As Northants were dismissed for 320, Cliff struck with the fourth ball of the innings and of his Yorkshire career when Ricardo Vasconcelos got a leading edge to Dom Bess at mid-on.
Tall and strong, the right-armer Cliff has something about him - as does Sullivan, who was similarly pleased to take his first wicket for the club when Rob Keogh lofted to Bess at long-off.
It was a key scalp, Keogh’s departure for 59 leaving Northants 237-5 in the 34th over, and a second one followed when Sullivan bowled James Sales as he tried to hit through the offside.
After Northants chose to bowl beneath initially overcast skies, Fraine dominated the opening exchanges. Tall and lean, a batsman who combines butchery and elegance, the right-hander drove forcibly, pulled savagely and showed his silkiness in the shape of late-cuts that fair sped across the turf.
When he gave full rein to his primaeval strength, Fraine rained sixes on to the white marquee, into the tennis courts, over the pavilion and even towards the press box balcony, which almost prevented this match report from being compiled and due praise conferred on its swashbuckling hero.
On days such as these, when he looks in full control of himself and his game, Fraine is a great asset for Yorkshire, a player with the potential to develop further in all forms of the game.
Ditto Duke, who had 38 to his name when Fraine reached his century from 85 balls. Duke played something of a backseat role before going into the main driver’s chair, a player with more scoops in his armoury than the ice-cream van located on the ground.
After Fraine slashed to backward-point and departed to the strains of a standing ovation, Duke proceeded to his hundred from 97 balls and Luxton to his half-century from 35 deliveries, the pair adding 134 inside 15 overs to lead Yorkshire towards their imposing total.
Luxton holed out to long-off and Duke was caught behind trying to scoop, then Bess was bowled and Matthew Revis run-out in the final over.
Following Cliff’s early breakthrough in the Northants reply, Ben Coad had Emilio Gay steering to Fraine at slip.
Will Young, the New Zealand batsman, and Saif Zaib added 82 inside 13 overs before Zaib’s eyes lit up at a delivery from Bess, to which he came down the pitch, missed and was smartly stumped by Jonny Tattersall, the new Yorkshire captain.

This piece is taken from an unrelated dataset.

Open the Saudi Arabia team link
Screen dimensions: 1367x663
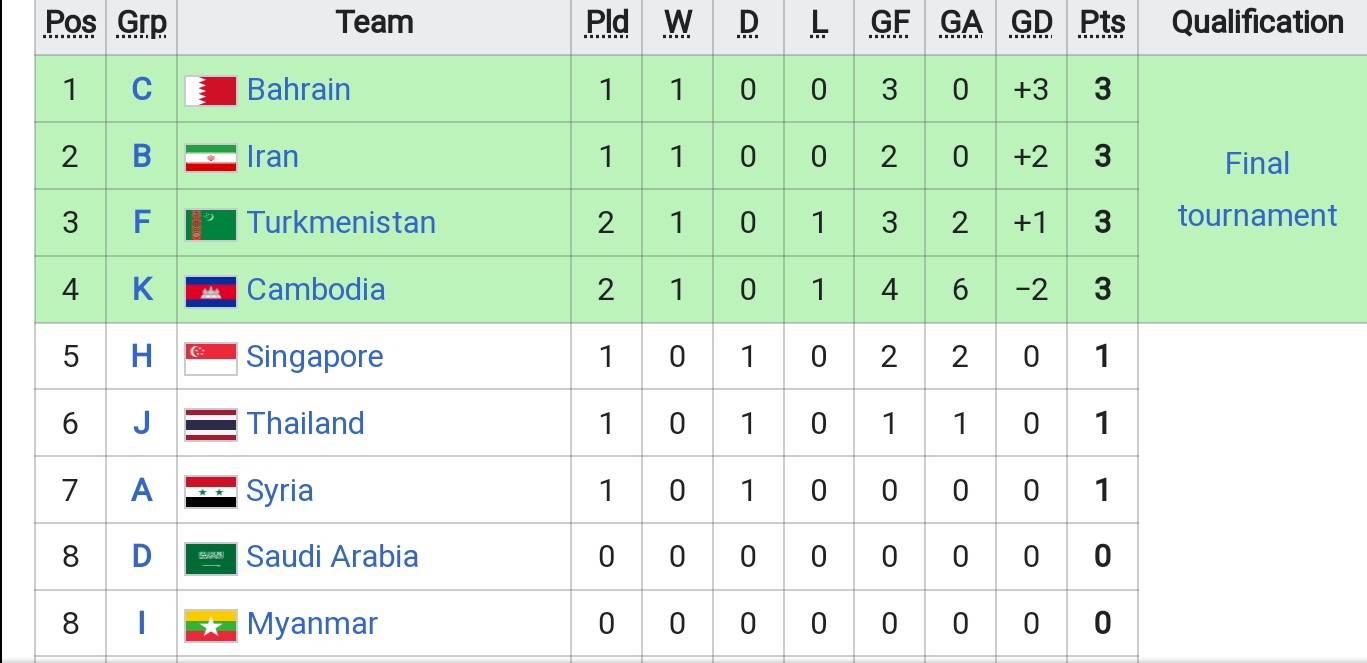332,556
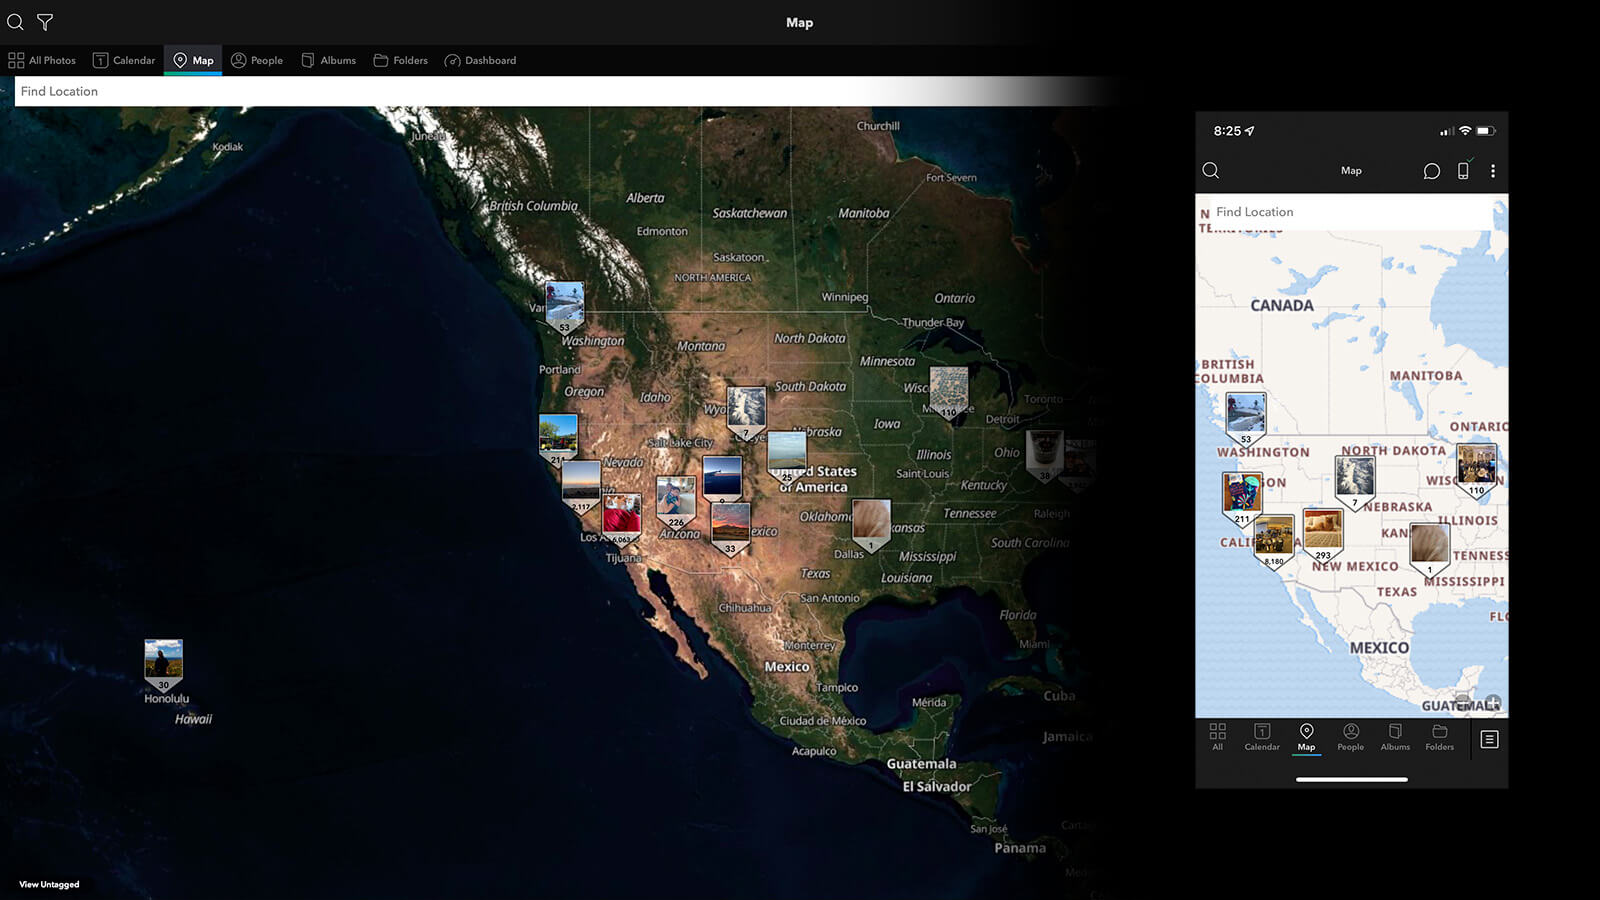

Young went on to the top score of 91 from 64 balls with 12 fours and two sixes before pulling Coad to Sullivan at mid-on.
After Sullivan’s double strike, Bess had Tom Taylor caught-and-bowled and Buck caught at deep-square leg by Fraine.
Lewis McManus threatened a heist with a fine 82 from 63 balls with five fours and four sixes, but Tom Loten trapped him leg-before and then had Jack White pulling to mid-on.